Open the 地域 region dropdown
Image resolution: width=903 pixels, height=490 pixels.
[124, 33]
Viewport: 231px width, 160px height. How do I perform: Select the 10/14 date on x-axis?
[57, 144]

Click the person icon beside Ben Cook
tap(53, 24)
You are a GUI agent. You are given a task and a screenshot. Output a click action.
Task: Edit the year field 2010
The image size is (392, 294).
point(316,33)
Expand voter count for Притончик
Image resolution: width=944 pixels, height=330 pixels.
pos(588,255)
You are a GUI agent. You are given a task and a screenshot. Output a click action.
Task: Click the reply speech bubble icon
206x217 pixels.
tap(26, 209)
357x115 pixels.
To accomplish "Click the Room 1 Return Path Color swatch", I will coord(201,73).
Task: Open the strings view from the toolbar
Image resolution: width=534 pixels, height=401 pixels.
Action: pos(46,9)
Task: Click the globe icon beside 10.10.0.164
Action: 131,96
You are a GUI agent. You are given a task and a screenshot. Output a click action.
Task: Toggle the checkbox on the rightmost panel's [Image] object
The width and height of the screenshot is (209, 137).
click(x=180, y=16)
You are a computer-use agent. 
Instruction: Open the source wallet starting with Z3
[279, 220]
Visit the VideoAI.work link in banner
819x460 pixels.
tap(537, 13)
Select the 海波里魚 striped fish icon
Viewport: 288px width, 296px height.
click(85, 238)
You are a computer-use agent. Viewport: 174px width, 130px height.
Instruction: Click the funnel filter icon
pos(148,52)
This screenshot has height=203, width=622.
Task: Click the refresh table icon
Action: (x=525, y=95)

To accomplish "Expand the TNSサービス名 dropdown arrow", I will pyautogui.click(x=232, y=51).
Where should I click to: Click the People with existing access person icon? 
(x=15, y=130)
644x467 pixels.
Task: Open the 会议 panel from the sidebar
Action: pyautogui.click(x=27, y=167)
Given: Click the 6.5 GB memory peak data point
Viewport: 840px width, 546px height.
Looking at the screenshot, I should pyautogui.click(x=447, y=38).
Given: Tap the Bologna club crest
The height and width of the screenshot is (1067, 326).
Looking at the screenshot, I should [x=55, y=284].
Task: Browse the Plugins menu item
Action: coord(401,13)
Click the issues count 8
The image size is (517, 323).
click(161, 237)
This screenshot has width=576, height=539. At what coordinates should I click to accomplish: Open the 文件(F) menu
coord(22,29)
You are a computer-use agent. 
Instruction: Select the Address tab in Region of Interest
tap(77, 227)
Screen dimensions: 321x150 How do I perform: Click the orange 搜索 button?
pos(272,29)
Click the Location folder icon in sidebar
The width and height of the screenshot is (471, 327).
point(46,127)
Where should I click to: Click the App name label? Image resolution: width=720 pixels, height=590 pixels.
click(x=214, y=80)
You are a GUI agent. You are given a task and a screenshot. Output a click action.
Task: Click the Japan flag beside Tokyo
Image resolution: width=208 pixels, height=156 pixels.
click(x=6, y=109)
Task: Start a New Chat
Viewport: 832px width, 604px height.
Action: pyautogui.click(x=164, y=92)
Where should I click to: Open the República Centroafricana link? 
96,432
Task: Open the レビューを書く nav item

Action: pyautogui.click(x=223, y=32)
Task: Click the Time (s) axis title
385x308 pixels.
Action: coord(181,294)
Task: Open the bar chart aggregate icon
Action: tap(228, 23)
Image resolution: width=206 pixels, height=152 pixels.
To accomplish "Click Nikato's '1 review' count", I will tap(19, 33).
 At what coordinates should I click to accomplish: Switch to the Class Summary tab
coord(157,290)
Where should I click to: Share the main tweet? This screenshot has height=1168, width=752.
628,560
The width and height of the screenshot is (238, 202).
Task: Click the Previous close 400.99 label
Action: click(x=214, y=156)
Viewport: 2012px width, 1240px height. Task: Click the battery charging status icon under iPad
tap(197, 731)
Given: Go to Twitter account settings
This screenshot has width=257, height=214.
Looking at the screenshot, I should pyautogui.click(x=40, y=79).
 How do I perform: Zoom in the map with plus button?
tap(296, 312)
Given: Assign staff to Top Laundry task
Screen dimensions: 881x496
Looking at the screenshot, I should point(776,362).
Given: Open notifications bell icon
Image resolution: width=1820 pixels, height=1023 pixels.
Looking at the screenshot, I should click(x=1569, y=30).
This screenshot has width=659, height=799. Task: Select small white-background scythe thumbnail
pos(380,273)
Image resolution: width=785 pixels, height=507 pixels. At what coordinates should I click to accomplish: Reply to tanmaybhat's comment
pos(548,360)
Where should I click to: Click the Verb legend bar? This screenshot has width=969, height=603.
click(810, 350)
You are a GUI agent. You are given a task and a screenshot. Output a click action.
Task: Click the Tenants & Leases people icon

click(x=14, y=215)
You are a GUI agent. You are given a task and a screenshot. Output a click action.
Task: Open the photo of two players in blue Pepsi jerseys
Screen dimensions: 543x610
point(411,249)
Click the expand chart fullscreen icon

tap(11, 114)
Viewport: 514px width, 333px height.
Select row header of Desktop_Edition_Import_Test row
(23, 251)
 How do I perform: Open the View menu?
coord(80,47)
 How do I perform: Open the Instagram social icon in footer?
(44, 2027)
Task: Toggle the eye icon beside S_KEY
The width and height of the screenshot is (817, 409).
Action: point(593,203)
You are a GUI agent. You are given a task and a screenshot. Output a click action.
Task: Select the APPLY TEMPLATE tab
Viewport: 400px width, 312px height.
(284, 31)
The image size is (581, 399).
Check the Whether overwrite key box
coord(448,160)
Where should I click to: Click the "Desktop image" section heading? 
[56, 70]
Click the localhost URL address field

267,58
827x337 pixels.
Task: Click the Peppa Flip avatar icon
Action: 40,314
● ● ●
▶ _Problem to work on_
Lines containing the string "will" above: how many are there? Answer with the number only.

▶ _Completed exercise_
3